If stakeholders agree on goals but disagree on how to achieve them, leadership tools like lofty vision statements and role modeling will rally individuals to the cause, even if they disagree on tactics or processes. If stakeholders agree on both goals and how to achieve them, you have a strong culture. Culture tools, such as rituals and folklore, will keep everyone moving in the same direction. Finally, if stakeholders disagree on goals but agree on how to achieve them, focus on management tools like measurement systems, standard operating procedures, and training. As you can see, getting the diagnosis right has profound implications for how to roll out any proposed changes.
Now let’s think about the tools of cooperation on an even greater scale. America’s working mothers are plagued by depression, anxiety, and burnout at higher rates than both working fathers and coworkers without children. In fact, mental illness is a leading cause of maternal mortality, which the CDC recently identified as preventable in 84% of cases. Meanwhile, missed workdays and associated healthcare costs for mental health issues cost the U.S. economy over $47.6 billion in 2020.

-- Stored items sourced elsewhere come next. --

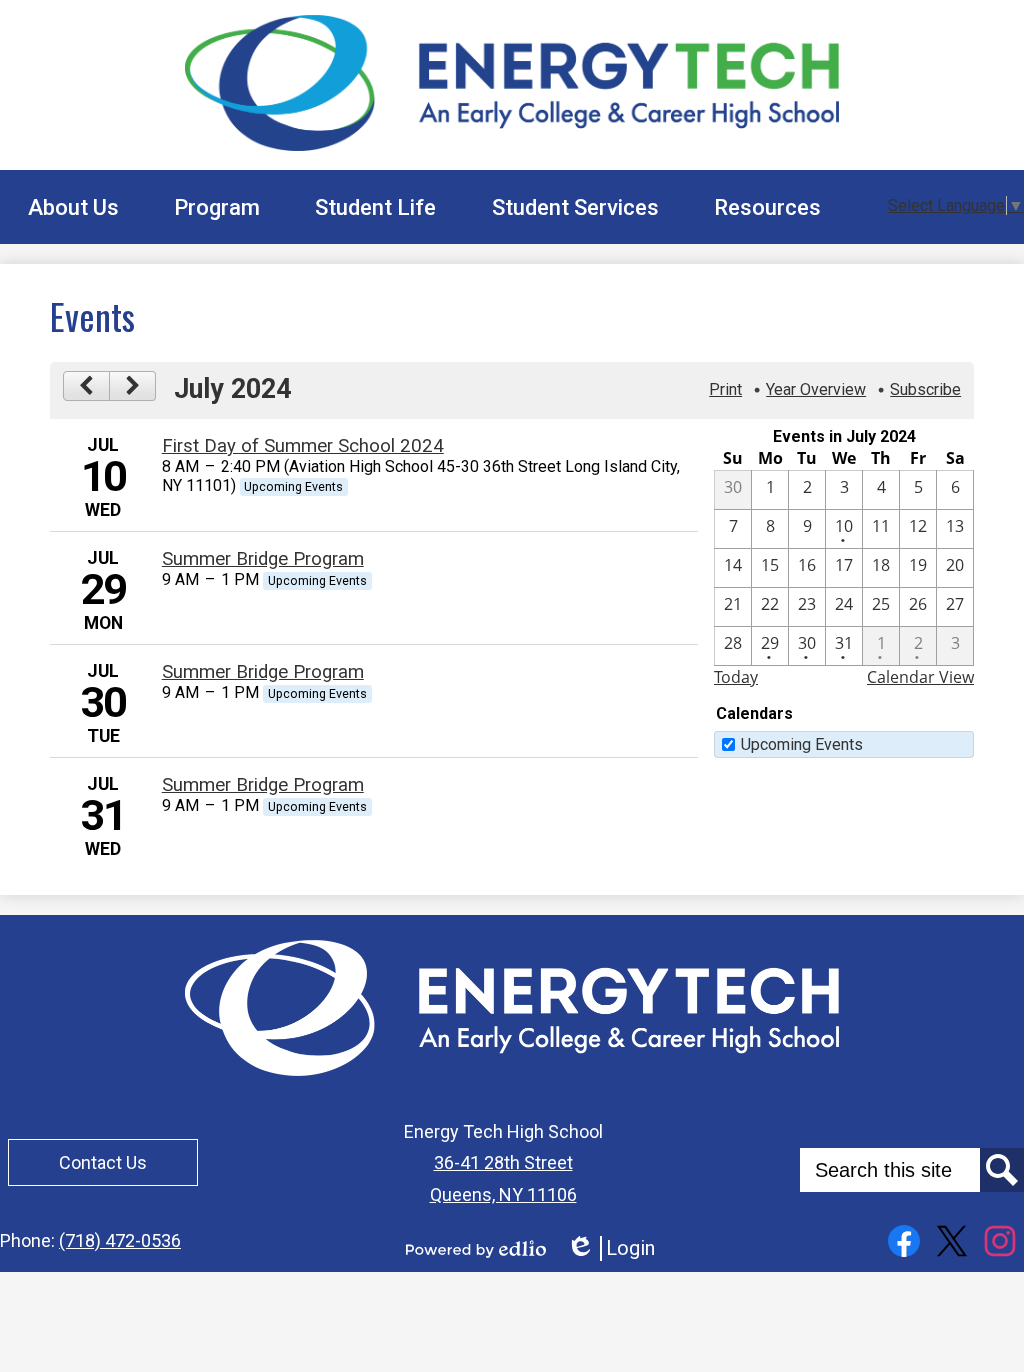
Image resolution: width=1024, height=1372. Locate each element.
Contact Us (103, 1162)
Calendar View (920, 677)
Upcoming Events (802, 744)
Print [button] (725, 389)
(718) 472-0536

What’s got to give to improve working mothers’ health and reduce spending? According to the tools of cooperation, progress relies on consensus on the root cause as well as the goal. Nationally, there is a lack of clarity on the goal of improving maternal health. Do we ultimately want less stress on the healthcare system by reducing costs, a more productive workforce with low turnover, or both—or something else entirely? Without societal agreement, the pressure rests on the working mother to solve a national problem—and that’s not going to work.
Fewer constituents often lead to quicker consensus, so change might have a better chance if employers leverage policies and workplace benefits that promote maternal health. Walmart’s investment did just this. It now provides dual coverage for pregnant employees nationwide with the intent to address racial inequities in healthcare and improve maternal and infant health for employees and their babies. Policies like this from large employers can help move the country to the right on the cause-and-effect axis, enhancing national consensus on how to improve maternal health.